Mahasiswa yang tergabung dalam UKM (Unit Kegiatan Mahasiswa) Mapala MITAPASA Institut Agama Islam Negeri (IAIN) Salatiga mengirimkan bantuan kepada korban banjir di Pati Kecamatan Gabus pada Jumat (12/3). Bantuan ini berupa sembako, sayuran, air minum bersih, kebutuhan bayi, dan perlengkapan ibadah. Kegiatan ini terlaksana Bersama Kelembagaan IAIN Salatiga, mahasiswa, IKMP (Ikatan Keluarga Mahasiswa Pati), dan mahasiswa KKN IAIN Salatiga.
Banjir kali ini meluas di Pati Selatan terutama Kecamatan Gabus menjadi titik wilayah yang terparah.
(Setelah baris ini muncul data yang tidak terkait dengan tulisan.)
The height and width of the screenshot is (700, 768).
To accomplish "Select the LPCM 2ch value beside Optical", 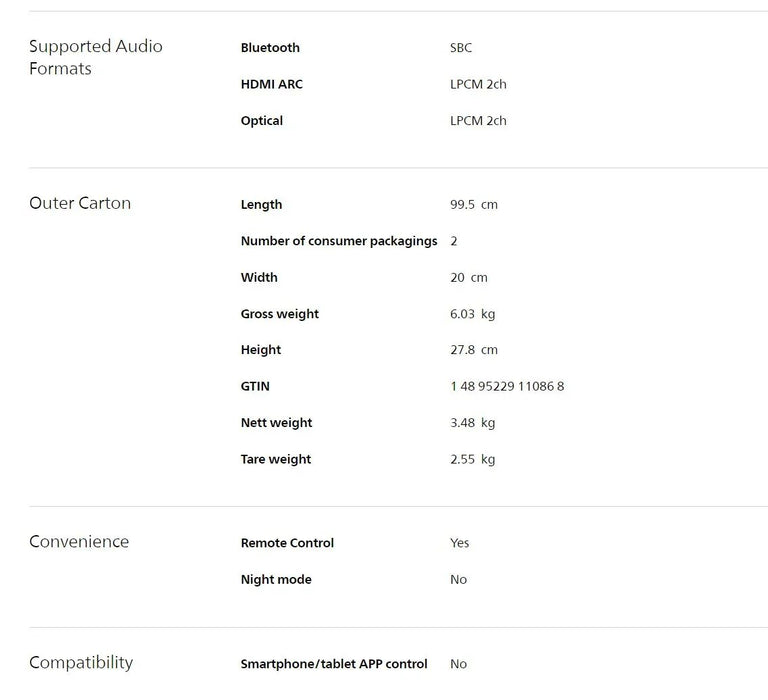I will [478, 121].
Meskipun bencana banjir yang terjadi di Pati ini bukan kali pertamanya dan sudah menjadi langganan setiap tahun, mengundang banyak relawan dari berbagai instansi setempat untuk mendirikan posko bencana.
“Wilayah terdampak paling besar adalah Pati Selatan terutama Kecamatan Gabus. Kami sudah mengkonsolidisikan kekuatan untuk memantau masing-masing wilayah terdampak dan siap terjun membantu saat dibutuhkan,” tambah ketua posko Gabus.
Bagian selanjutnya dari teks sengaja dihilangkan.